▸ **Task brief**
The answer is a stretch of the material below, returned exactly: the line containing "[Share on Facebook] (401, 801)", the line containing "Terms of Service", and all lines between.

▸ **Raw data**

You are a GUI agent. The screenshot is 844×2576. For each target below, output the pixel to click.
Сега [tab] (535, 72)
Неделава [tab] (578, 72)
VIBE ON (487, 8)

==

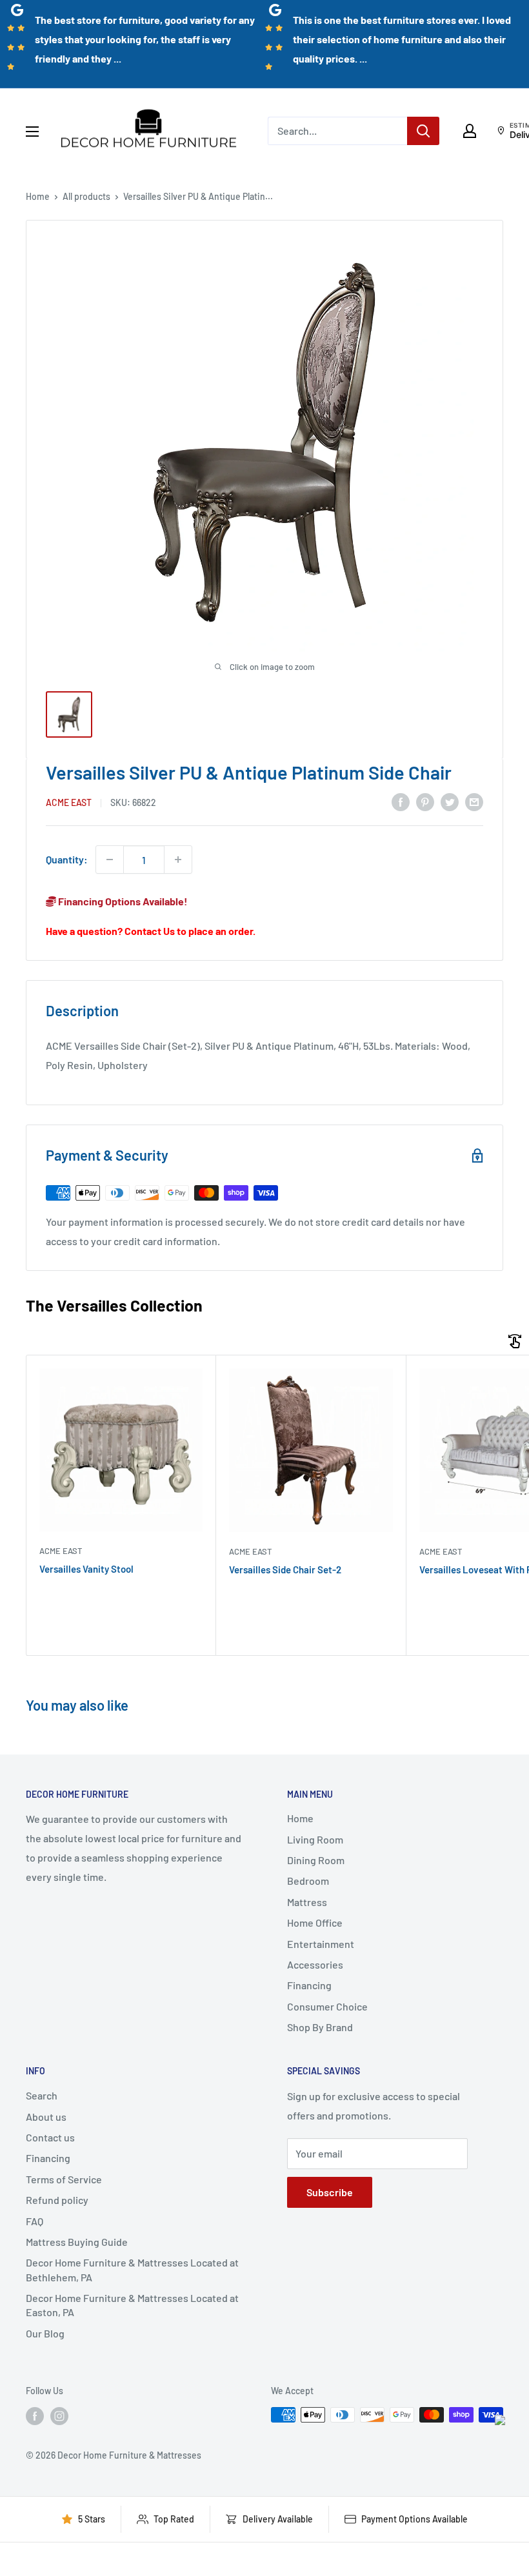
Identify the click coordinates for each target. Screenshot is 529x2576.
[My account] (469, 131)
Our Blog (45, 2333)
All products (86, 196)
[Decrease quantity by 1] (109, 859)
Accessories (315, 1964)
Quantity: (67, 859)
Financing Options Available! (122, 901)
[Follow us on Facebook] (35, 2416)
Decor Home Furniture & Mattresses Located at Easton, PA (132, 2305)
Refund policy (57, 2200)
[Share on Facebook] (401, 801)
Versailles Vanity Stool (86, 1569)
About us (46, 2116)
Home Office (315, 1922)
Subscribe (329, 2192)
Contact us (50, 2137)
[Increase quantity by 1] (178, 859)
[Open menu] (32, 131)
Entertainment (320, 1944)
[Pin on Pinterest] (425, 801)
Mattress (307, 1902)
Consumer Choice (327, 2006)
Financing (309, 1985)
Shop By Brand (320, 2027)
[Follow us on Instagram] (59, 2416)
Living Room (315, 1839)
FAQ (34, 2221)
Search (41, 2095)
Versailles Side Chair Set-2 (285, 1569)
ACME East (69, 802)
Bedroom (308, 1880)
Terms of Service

▸ **Output for this exercise**
[Share on Facebook] (401, 801)
Versailles Vanity Stool (86, 1569)
About us (46, 2116)
Home Office (315, 1922)
Subscribe (329, 2192)
Contact us (50, 2137)
[Increase quantity by 1] (178, 859)
[Open menu] (32, 131)
Entertainment (320, 1944)
[Pin on Pinterest] (425, 801)
Mattress (307, 1902)
Consumer Choice (327, 2006)
Financing (309, 1985)
Shop By Brand (320, 2027)
[Follow us on Instagram] (59, 2416)
Living Room (315, 1839)
FAQ (34, 2221)
Search (41, 2095)
Versailles Side Chair Set-2 (285, 1569)
ACME East (69, 802)
Bedroom (308, 1880)
Terms of Service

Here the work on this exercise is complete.